Define American, the immigration nonprofit founded by Pulitzer-winning journalist Jose Antonio Vargas, has released its first-ever media reference guide for writers, directors, and producers concerning Latino immigrant characters.
Immigrants and Immigration: A Guide for Entertainment Professionals is a 19-page brief that defines key terms (“blanket waiver,” “mixed-status family”) and breaks down current key issues in immigration law, including the Deferred Action for Childhood Arrivals (DACA) program and the U visa for victims of violent crimes.
“Immigration is the most controversial yet least understood issue in America today. That’s why it’s crucial for Define American to publish a resource for members of the entertainment industry to better understand immigration and more accurately portray immigrants,” says Elizabeth Grizzle Voorhees, who joined Define American as its inaugural entertainment media director last summer. “These tools are written specifically for creative professionals, and we hope they will lead to increased representation and more humanized storytelling in television and film.”

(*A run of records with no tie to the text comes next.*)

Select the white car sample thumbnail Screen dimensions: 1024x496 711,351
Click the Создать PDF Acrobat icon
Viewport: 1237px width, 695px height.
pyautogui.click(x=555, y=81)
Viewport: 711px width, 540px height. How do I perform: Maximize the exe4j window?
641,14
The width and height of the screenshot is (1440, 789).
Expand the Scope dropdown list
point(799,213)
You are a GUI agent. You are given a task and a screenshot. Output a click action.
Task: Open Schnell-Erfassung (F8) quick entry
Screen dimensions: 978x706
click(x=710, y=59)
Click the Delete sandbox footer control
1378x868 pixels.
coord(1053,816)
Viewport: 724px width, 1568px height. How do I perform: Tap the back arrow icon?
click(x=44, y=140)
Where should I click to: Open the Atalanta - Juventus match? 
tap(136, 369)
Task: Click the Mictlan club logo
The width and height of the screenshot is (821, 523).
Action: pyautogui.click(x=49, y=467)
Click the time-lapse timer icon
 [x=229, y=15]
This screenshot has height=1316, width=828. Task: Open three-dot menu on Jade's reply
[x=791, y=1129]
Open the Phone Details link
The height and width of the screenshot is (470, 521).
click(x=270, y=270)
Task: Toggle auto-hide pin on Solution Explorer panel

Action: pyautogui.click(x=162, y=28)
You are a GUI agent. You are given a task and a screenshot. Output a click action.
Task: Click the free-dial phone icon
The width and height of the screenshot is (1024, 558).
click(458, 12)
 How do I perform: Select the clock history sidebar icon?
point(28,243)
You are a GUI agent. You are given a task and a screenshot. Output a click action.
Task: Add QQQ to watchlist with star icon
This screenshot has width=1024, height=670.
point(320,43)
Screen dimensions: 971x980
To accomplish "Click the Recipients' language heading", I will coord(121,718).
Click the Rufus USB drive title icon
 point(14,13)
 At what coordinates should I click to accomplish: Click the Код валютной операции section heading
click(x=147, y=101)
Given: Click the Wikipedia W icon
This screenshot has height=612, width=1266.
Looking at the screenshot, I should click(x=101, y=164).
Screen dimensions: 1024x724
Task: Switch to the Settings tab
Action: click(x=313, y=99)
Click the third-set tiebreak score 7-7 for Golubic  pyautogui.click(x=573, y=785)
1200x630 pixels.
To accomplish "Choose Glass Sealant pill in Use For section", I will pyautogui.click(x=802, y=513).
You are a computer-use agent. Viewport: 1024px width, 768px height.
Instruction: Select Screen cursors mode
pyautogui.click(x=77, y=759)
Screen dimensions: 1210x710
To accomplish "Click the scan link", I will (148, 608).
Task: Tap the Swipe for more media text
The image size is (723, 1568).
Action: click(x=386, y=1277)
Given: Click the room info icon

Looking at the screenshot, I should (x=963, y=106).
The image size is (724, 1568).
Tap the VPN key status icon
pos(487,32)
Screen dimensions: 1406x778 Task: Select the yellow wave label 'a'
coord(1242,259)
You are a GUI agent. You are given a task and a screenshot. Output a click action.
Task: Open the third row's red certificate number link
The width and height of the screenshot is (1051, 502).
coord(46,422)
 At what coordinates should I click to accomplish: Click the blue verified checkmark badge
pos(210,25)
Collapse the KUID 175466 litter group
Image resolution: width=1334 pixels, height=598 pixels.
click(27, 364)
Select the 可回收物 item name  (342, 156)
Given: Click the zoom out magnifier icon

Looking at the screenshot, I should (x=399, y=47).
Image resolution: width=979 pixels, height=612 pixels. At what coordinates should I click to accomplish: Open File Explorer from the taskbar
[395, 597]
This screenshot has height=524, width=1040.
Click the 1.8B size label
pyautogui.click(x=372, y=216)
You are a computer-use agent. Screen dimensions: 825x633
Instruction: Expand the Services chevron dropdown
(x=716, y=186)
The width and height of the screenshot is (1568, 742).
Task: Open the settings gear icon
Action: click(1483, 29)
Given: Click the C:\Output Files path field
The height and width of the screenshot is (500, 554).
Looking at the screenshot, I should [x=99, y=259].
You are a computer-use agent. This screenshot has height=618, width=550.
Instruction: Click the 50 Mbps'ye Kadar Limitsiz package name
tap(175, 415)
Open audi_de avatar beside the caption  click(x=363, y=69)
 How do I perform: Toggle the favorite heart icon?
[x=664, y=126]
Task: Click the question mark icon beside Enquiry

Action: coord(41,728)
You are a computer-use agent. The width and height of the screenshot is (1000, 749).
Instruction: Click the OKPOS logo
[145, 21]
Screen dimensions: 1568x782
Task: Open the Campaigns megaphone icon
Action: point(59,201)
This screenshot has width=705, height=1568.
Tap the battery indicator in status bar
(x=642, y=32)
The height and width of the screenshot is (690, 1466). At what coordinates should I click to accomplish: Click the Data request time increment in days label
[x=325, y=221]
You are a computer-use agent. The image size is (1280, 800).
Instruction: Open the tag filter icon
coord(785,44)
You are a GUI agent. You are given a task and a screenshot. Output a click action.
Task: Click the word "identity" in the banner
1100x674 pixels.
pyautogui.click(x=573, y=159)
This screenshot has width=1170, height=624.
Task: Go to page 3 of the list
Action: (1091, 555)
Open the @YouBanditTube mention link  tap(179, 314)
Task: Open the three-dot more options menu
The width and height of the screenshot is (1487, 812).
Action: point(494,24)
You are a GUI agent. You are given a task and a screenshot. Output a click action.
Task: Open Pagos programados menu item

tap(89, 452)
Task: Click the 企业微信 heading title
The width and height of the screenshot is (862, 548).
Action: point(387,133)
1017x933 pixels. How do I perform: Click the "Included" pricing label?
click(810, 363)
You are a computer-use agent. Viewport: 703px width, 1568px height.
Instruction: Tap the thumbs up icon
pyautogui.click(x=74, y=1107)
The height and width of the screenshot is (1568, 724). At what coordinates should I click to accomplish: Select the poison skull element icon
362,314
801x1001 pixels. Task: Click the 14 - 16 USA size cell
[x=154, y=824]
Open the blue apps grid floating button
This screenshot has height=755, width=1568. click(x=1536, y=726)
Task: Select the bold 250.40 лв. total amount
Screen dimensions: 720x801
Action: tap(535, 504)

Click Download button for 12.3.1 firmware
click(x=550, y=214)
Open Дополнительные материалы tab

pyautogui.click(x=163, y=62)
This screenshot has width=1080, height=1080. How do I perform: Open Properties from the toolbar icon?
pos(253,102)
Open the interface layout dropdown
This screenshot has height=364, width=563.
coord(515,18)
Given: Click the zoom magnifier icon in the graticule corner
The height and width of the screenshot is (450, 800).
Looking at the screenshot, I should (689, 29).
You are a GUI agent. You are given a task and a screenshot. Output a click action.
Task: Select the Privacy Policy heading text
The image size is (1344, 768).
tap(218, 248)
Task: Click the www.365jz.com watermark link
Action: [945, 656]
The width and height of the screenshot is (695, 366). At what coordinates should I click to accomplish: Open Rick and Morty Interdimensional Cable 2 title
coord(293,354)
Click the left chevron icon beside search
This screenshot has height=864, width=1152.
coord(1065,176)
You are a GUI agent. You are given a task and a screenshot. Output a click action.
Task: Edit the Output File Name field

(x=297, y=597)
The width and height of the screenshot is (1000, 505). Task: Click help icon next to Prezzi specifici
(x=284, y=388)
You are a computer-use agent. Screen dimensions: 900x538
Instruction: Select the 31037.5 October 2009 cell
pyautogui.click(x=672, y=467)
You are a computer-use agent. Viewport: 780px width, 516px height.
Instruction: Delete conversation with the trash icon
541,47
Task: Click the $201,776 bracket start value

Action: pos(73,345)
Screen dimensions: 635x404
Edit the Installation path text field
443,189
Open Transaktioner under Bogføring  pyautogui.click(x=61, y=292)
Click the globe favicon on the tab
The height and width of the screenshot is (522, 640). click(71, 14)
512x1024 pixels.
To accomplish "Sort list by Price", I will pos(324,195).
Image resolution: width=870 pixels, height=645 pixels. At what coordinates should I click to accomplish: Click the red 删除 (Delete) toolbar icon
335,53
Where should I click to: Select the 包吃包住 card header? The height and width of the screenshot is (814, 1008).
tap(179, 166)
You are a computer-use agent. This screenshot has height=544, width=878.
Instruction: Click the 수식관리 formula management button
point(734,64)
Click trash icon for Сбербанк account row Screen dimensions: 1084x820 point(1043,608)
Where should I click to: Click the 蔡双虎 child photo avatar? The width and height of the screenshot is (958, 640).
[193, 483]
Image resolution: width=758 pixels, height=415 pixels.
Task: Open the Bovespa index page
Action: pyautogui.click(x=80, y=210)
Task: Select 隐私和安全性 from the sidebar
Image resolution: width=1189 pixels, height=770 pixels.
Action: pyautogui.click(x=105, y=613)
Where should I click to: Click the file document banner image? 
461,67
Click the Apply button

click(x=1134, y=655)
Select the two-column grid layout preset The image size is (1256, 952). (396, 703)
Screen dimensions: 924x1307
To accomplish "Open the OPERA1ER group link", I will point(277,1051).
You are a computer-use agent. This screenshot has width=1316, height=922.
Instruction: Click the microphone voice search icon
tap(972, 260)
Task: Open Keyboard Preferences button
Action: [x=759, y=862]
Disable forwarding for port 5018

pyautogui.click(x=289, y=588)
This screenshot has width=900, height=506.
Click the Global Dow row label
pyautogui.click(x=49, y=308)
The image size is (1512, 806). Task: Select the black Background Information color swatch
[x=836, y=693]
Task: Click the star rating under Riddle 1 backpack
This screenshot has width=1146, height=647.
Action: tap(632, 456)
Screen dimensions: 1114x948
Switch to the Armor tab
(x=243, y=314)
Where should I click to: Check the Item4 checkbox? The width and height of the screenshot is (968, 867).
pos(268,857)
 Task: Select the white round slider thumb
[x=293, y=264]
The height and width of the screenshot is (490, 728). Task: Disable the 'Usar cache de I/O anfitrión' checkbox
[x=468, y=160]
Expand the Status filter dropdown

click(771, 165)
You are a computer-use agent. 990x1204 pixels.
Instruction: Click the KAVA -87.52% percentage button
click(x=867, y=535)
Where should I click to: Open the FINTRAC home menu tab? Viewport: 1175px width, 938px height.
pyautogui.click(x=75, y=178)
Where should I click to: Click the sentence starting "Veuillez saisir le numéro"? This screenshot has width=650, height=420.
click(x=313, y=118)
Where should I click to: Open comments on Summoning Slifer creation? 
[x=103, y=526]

In addition to the guide, Define American has released a scorecard on the state of immigration representation on television, taken from The Opportunity Agenda’s study of 40 popular broadcast, cable and streaming shows that aired between April 2014 and June 2016. That report found that immigrants were underrepresented with just 6 percent of roles in the sampling (while comprising 17 percent of the U.S. population). However, they are overrepresented as criminals, with half of Latino and a quarter of Middle Eastern immigrant characters shown engaging in criminal activity. In real life, U.S. census and American Community Survey data has found that immigrant males between the ages of 18 and 39 are approximately half as likely to be incarcerated as their native-born counterparts.